Advanced encoder–decoder architecture, a 4-level Unet, b 4-level Unet++ (Zhou et al. 2018)

Unet is sequentially constructed with the encoders and decoders, and each of them are linked at the same level with the skip connection as shown in Fig. 1a. The encoder is a convolutional block employing a pooling, called down-sampling, to encode the input data into a feature map. The decoder interprets the encoded information to project the features derived by a series of encoders semantically. The decoder is composed of up-sampling and concatenation, called skip connection, with a regular convolution operation. One of the objectives of up-sampling is to make the encoded map size as the concatenation blocks from the same level encoder.

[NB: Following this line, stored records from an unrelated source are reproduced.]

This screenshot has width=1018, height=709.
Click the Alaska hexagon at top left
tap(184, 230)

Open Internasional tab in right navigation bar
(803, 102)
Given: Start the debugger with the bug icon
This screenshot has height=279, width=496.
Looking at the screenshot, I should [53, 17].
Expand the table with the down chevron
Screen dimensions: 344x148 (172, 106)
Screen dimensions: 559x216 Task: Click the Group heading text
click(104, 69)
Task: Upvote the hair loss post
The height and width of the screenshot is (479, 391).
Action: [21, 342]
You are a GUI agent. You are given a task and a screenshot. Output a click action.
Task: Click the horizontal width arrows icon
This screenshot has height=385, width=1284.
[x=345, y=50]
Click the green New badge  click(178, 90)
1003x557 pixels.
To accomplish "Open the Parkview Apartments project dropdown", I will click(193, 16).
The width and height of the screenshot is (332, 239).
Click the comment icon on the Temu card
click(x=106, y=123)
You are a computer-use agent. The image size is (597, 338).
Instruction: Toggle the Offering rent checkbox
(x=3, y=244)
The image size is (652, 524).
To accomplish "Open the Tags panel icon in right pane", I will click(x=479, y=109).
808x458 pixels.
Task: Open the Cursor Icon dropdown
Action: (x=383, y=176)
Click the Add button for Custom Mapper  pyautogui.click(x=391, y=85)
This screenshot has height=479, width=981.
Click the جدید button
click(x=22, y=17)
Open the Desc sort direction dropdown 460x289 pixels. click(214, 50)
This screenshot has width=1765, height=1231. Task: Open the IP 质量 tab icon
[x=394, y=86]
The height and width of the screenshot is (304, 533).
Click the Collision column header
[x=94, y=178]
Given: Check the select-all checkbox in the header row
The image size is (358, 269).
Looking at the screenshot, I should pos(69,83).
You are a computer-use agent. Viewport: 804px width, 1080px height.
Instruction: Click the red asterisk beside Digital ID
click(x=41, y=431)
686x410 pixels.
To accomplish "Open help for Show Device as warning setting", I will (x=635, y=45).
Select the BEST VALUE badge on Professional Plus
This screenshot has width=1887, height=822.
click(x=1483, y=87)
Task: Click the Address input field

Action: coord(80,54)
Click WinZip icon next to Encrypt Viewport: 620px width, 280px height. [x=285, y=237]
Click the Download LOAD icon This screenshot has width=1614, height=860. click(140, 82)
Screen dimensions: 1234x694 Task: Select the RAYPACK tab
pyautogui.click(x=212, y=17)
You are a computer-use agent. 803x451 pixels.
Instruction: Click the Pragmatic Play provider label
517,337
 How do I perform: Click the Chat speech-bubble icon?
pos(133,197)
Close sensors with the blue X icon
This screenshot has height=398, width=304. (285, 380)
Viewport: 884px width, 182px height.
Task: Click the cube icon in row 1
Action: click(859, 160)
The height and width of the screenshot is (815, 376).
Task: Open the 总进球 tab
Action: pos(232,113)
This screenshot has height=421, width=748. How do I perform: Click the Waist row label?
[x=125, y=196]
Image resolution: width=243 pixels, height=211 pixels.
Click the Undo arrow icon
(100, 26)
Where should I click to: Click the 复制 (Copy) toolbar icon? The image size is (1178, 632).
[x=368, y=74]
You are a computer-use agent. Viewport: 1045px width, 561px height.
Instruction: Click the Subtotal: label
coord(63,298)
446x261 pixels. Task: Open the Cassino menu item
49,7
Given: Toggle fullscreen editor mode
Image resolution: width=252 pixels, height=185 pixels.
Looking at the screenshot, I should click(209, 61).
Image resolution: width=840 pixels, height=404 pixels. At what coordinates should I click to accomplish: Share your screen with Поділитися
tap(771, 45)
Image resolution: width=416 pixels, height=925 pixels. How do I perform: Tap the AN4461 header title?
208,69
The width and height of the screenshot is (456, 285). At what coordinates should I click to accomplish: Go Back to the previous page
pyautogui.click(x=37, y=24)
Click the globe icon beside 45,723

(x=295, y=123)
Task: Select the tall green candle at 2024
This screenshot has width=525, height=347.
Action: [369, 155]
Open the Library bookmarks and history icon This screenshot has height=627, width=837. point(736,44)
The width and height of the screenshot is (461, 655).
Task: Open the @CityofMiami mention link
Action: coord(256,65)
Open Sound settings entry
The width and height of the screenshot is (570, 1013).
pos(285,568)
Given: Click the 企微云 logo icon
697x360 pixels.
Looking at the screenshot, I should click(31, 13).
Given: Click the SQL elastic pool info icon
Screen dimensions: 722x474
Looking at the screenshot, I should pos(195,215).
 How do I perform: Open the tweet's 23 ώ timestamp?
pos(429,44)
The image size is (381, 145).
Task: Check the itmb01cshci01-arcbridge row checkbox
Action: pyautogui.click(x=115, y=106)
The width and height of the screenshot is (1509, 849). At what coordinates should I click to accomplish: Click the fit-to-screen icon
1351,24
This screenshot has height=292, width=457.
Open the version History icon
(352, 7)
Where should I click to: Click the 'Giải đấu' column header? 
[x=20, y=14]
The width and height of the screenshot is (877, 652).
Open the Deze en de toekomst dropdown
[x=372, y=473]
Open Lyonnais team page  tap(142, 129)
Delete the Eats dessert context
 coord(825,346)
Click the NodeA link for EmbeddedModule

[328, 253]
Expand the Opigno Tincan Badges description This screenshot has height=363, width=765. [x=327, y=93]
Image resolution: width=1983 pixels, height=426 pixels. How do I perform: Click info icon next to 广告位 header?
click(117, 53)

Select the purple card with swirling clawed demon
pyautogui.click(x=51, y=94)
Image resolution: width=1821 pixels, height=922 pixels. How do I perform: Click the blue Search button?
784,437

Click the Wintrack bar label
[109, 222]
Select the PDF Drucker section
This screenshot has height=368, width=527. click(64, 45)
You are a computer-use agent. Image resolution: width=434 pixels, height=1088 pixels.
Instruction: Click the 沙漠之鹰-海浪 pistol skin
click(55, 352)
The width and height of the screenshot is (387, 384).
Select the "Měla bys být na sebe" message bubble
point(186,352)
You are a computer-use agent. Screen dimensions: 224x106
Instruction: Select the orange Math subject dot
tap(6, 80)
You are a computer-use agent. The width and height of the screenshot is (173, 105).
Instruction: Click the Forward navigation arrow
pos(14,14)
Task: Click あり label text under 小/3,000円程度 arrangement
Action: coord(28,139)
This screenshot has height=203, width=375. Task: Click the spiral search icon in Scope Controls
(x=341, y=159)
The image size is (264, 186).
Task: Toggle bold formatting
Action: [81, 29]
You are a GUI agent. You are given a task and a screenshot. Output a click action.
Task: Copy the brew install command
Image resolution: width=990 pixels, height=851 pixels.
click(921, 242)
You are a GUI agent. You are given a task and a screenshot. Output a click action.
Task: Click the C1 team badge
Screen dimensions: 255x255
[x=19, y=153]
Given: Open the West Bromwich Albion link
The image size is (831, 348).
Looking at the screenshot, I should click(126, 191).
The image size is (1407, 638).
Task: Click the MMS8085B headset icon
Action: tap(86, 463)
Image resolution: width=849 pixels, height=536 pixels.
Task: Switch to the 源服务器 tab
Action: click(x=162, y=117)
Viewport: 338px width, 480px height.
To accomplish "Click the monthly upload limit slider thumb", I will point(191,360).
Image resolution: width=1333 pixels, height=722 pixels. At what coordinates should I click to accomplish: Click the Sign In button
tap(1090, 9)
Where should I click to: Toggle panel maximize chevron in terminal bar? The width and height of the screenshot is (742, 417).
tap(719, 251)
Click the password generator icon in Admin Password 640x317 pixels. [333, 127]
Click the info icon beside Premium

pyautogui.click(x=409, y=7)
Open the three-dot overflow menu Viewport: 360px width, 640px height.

In Fig. 1, the dotted arrows indicate the data pipeline for the concatenation. In this regard, the primary contribution of Unet is that, while up-sampling in the network, we also concatenate the higher resolution feature maps from the encoder network with the up-sampled features in order to learn representations with the following convolutions more effectively.

From the network connectivity in Unet and Unet++, as shown in Fig. 1, a convolutional module (\(X_{i,j}\)) provides output (\(x_{i,j}\)). Where ‘i’ denotes the down-sampling layer along with the encoder and ‘j’ indexes the convolution layer of the dense block to employ a skip connection. So, we can formulate the output value, \(x_{i,j}\):

$$\begin{aligned} x_{i, j}= {\left\{ \begin{array}{ll}{\mathcal {H}}\left( {\mathcal {D}}\left( x_{i-1, j}\right) \right) &{} j=0 \\ {\mathcal {H}}\left( \left[ \left[ x_{i, k}\right] _{k=0}^{j-1}\right] , {\mathcal {U}}\left( x_{i+1, j-1}\right) \right) &{} j>0\end{array}\right. } \end{aligned}$$
(3)

where \({\mathcal {H}}(\cdot )\) is a convolution process that is followed by an activation function. \({\mathcal {D}}(\cdot )\) and \({\mathcal {U}}(\cdot )\) denote a down-sampling and up-sampling, respectively. The caption operator, [], denotes the concatenation of connected layers. So, \(j =0\) represents the down-sampling process, and these modules receive a single input from the previous level encoder. Modules at \(j=1\) level receive two inputs with the skip connection between the same level encoder and up-sampling from the sub-level module, as shown in Fig. 1b. For \(j >0\), modules receive \(j+1\) inputs from the outputs of the previous modules at ‘j level’ and skip connections from the same level modules. Each convolution module consists of multiple convolutional layers, and the Leaky Relu activation function (Xu et al. 2015) is applied for the final output.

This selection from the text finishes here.